Sunday, July 11, 2010

July 11, 2010: Khia - My Neck My Back

Khia - My Neck, My Back: http://www.youtube.com/watch?v=jMCMlNyySvo

I’ve never understood the popularity of Britney Spears in the late 1990s. I suppose it’s because I’m not American. I’ve read a lot of arguments as to why she was so appealing during that time, it seems to me that she embodied an aspect of American life that people in the US could understand and associate with during that time, being a high level of outward aesthetic surrounding a mess of contradictions and vanity. That’s not to say that I personally think that America is a country with a high level of outward aesthetic surrounding a mess of contradictions and vanity. I haven’t been to the US in 13 years, I like the idea of America and certain areas of the country seem full of life and vital, appealing and full of wonder. New York, for example. Or Austin, Texas. The Grand Canyon. However, America in the late 1990s (and up to today, I think) has little to no self-awareness.

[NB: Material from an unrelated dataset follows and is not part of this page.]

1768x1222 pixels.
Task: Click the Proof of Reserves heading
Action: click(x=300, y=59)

America prides itself on being a bastion of freedom and possibility though it was an apartheid state until about 50 years ago (and, in ways, still is today). America is the wealthiest country in the world yet it has the highest deficit. America considers itself a Christian society, largely, based on high morals yet it has no problem invading other countries, destroying populations and suppressing rights. And Britney Spears claims herself an untouched, pure being while wearing a school girls uniform and singing thinly veiled songs about sex. There is a strong divide, it seems, between the face and what is behind it. I think this is why people there understood. Despite the dissection on my part, though, all the theory, I will never truly understand because I've not been there.

I had a conversation with a friend the other night. We had gone out to a show where this terrible band got on stage, played out countless cliches both in their music and performance; they were such a bad, terrible band they hurt me inside. On our walk away from that ridiculousness my friend said that had the band had funny lyrics he might have actually liked them. We got into a conversation about art and how low art can become high art if only it is self aware.

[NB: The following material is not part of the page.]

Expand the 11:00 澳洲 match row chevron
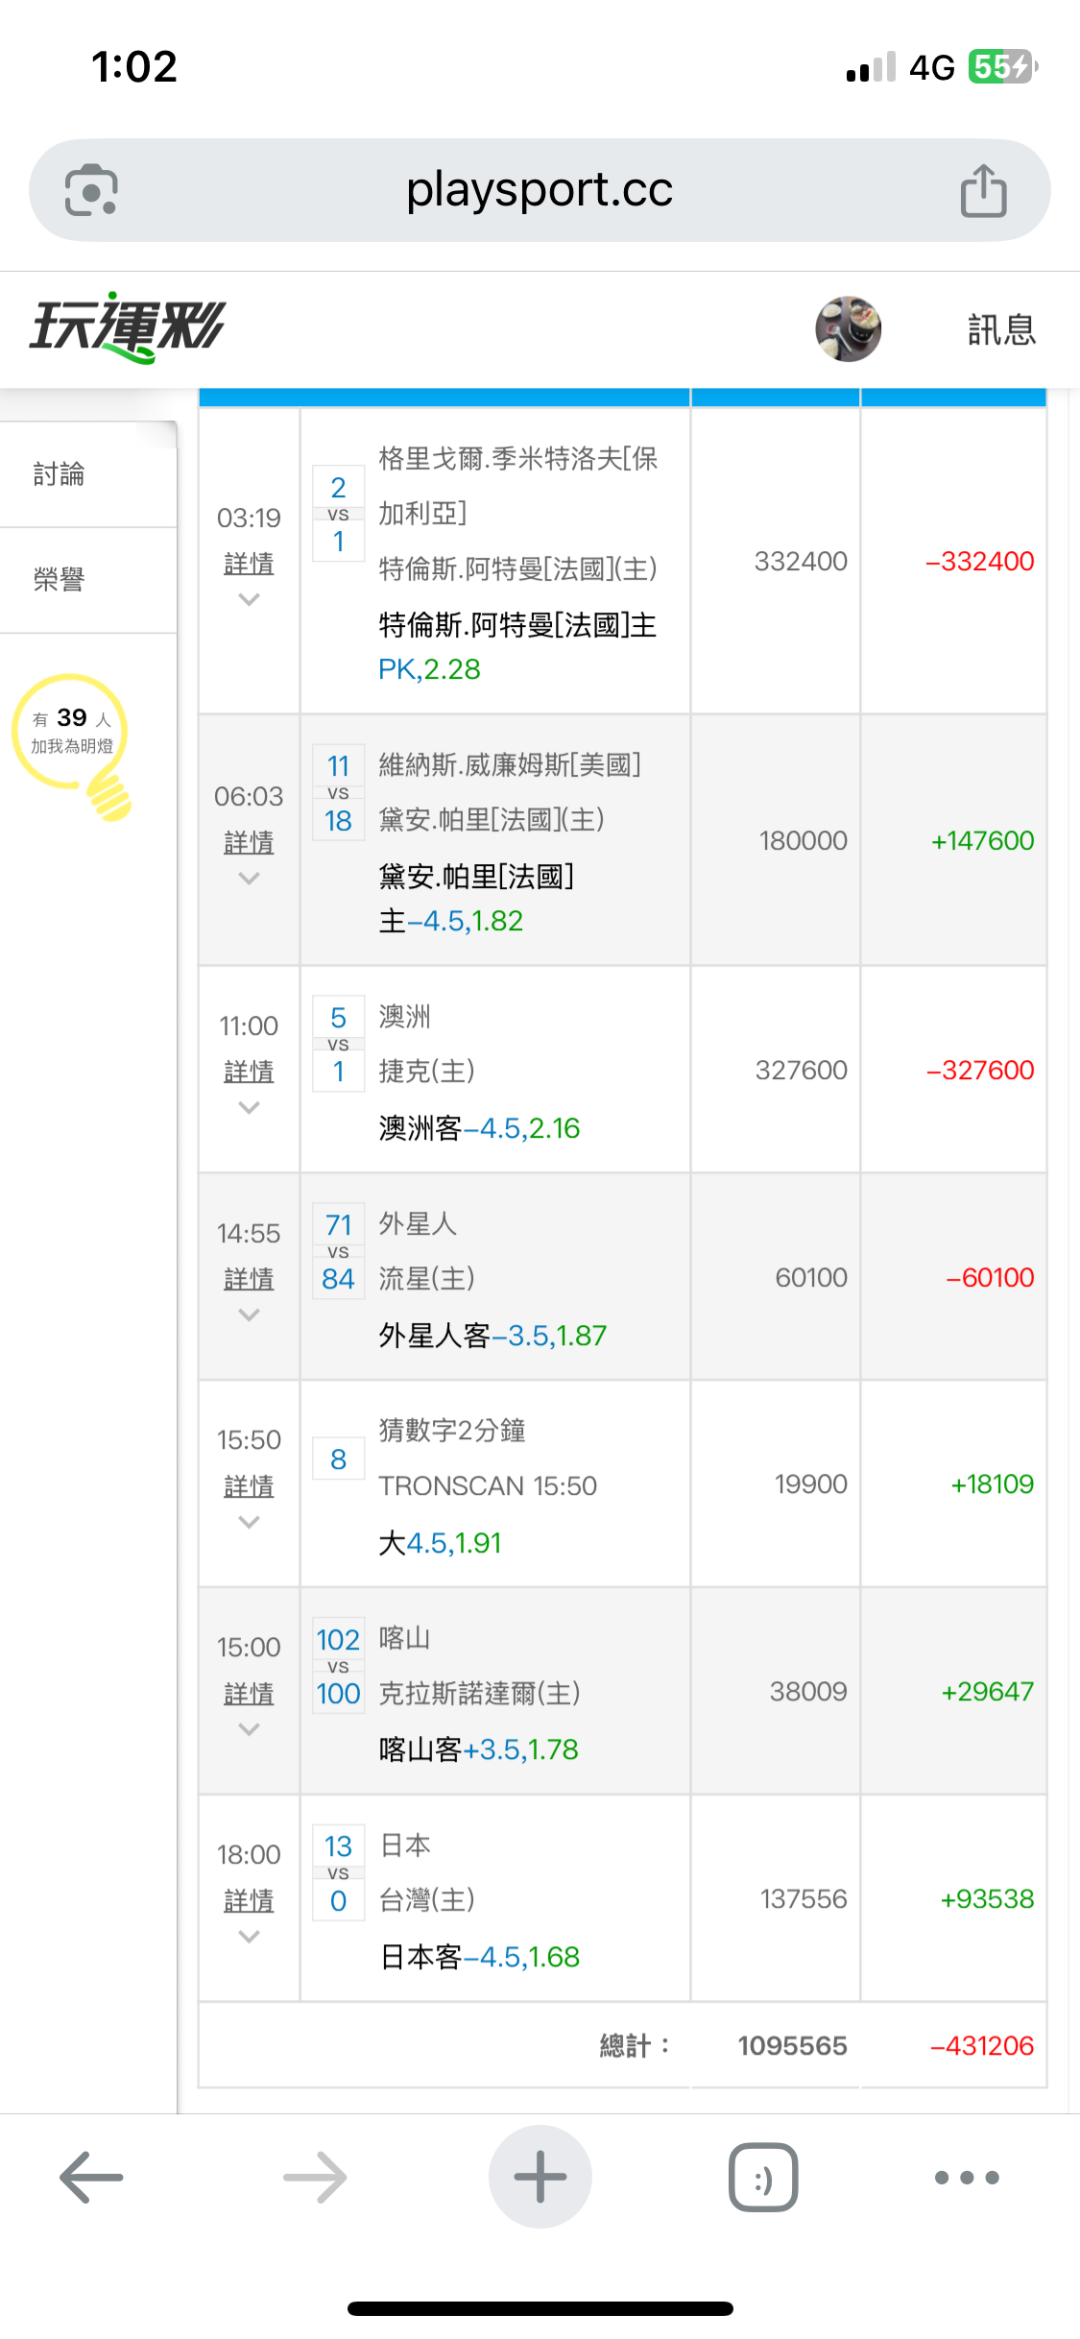Viewport: 1080px width, 2339px height. point(249,1108)
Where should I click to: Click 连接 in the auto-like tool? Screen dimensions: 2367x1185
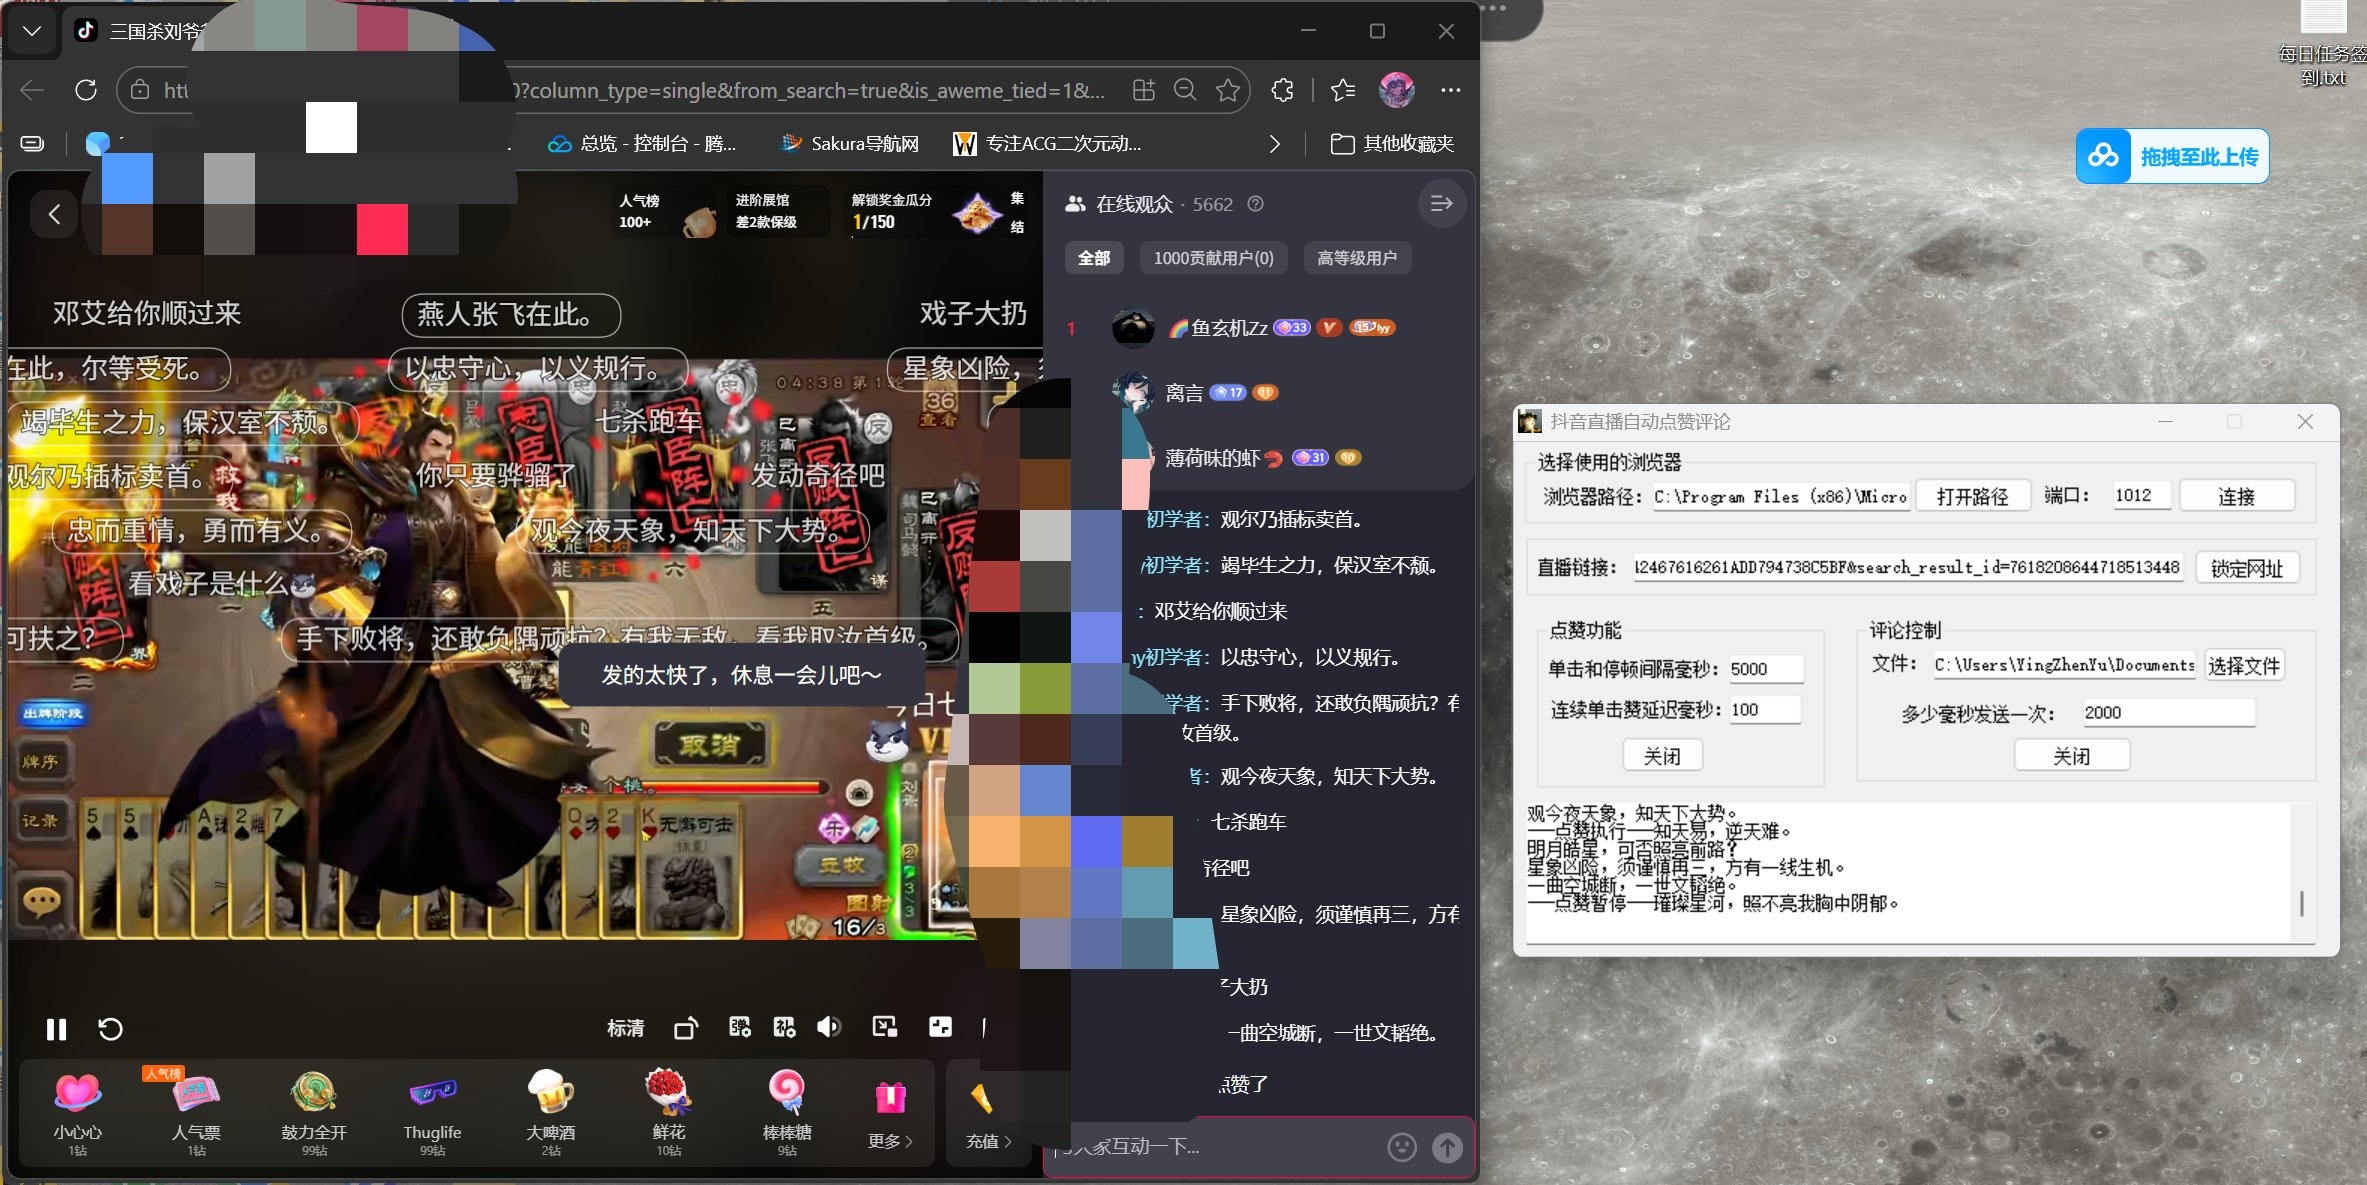[x=2237, y=495]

And that is why I love “My Neck My Back” by Khia. So much. It is the most up front, honest and self aware song I know. Khia knew what she was doing when she made this song; she didn’t bother with thinly veiled innuendo, she just went straight to the point and so masterfully so. And there is a humour to it all. I imagine when they made this song in the studio they laughed at the disbelief that they actually made this song. I still can’t believe this song was made. It’s glorious. It takes those things that are considered low by conservative societal standards (dance music, ghetto glamourization, dirty sex) and heightens them to celebratory and unapologetic. It's rebelliousness in the best way. And so good.

Later in that same night that my friend and I left the terrible, terrible show, we walked past an art gallery, very small in size, that had on each wall a drawing of a dick and balls, not unlike something I’d see in a shitty bathroom stall. It made me laugh and I loved it.